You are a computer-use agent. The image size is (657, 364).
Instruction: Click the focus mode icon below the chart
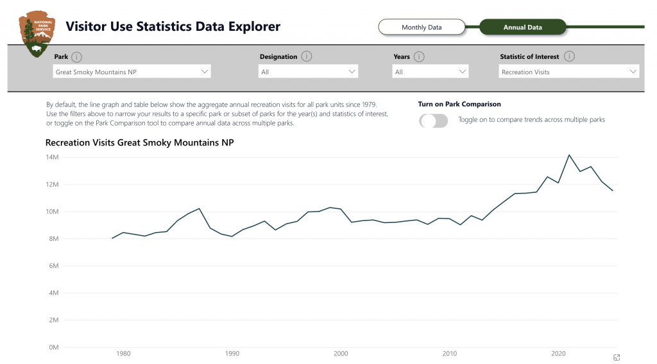[x=617, y=358]
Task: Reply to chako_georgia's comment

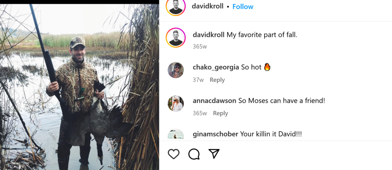Action: (x=217, y=80)
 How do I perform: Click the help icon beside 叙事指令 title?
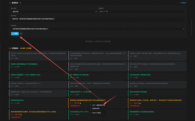click(x=20, y=3)
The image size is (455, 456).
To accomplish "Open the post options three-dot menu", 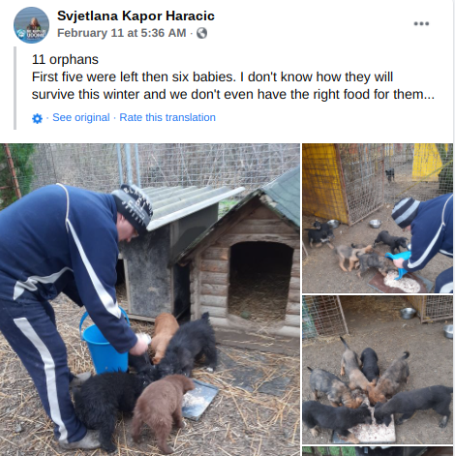I will 421,23.
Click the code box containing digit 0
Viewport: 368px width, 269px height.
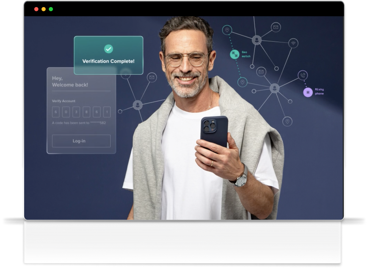[66, 112]
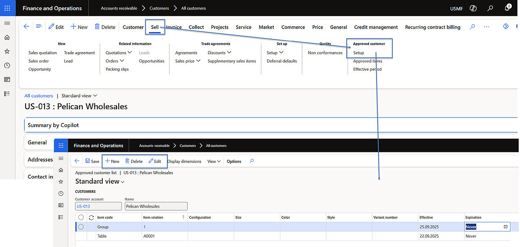Screen dimensions: 520x247
Task: Open Recent clock icon in left sidebar
Action: coord(7,65)
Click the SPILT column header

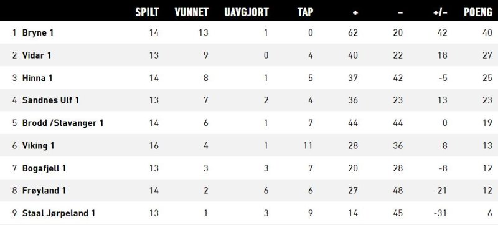point(147,12)
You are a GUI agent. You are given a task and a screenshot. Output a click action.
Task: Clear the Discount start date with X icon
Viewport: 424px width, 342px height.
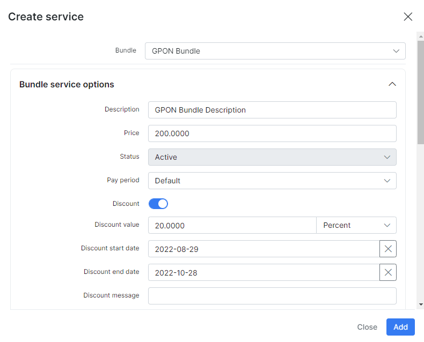388,249
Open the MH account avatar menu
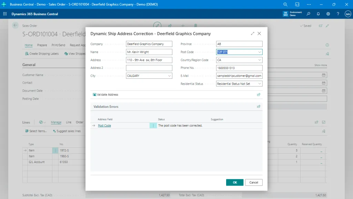 tap(347, 14)
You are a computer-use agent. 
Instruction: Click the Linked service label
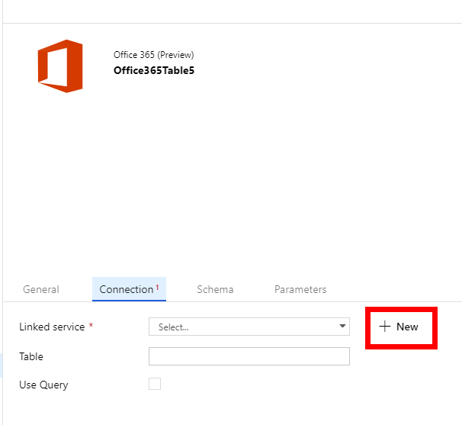52,327
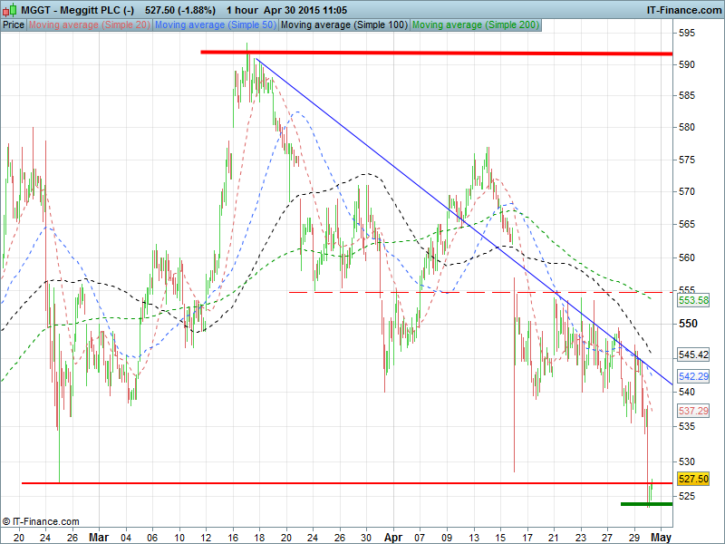Click the MGGT - Meggitt PLC title
Image resolution: width=725 pixels, height=544 pixels.
(x=68, y=9)
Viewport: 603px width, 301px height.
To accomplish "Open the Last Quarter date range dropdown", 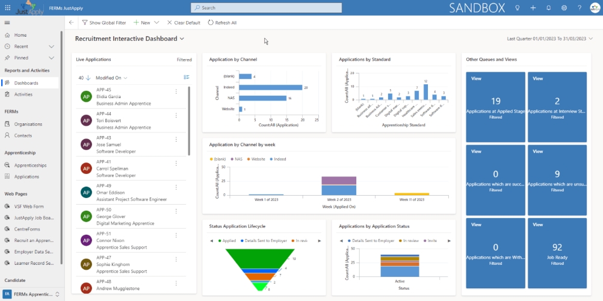I will (591, 39).
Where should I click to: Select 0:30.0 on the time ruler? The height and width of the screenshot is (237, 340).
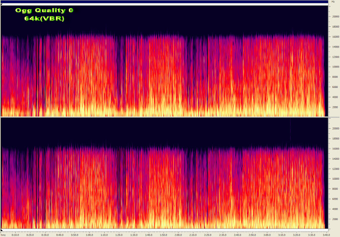pos(45,234)
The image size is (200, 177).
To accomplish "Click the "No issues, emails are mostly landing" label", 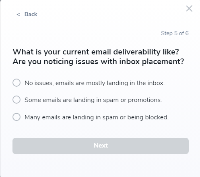I will pos(95,83).
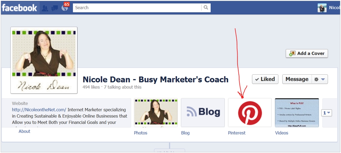Viewport: 341px width, 153px height.
Task: Open the messages icon in top bar
Action: 54,8
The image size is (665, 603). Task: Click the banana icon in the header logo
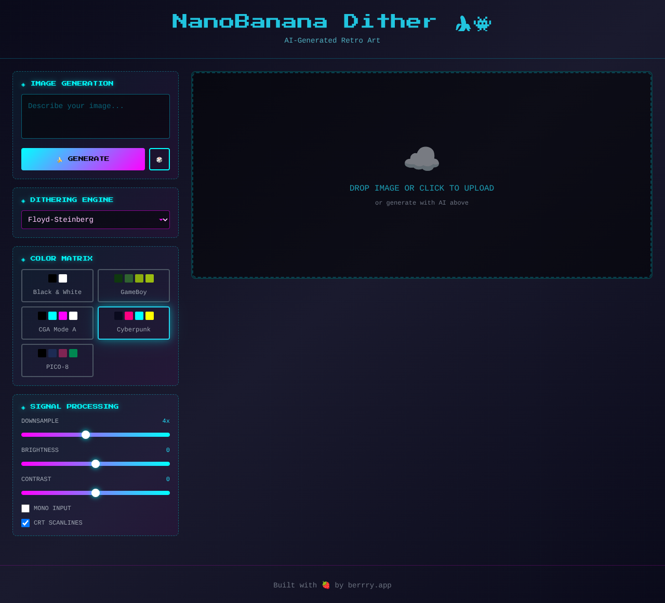[x=461, y=23]

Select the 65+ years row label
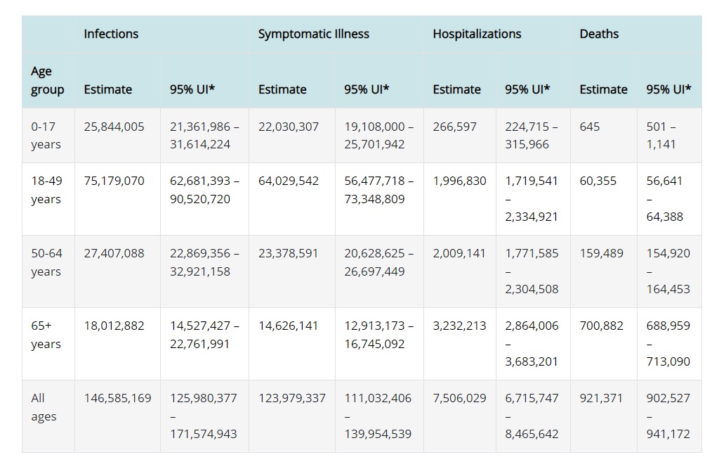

________________

# Aim of the task
Where a line of the records above holds the word "computer", copy that line.

# Response to the task
You are a computer-use agent. The image size is (657, 364).
You are a computer-use agent. 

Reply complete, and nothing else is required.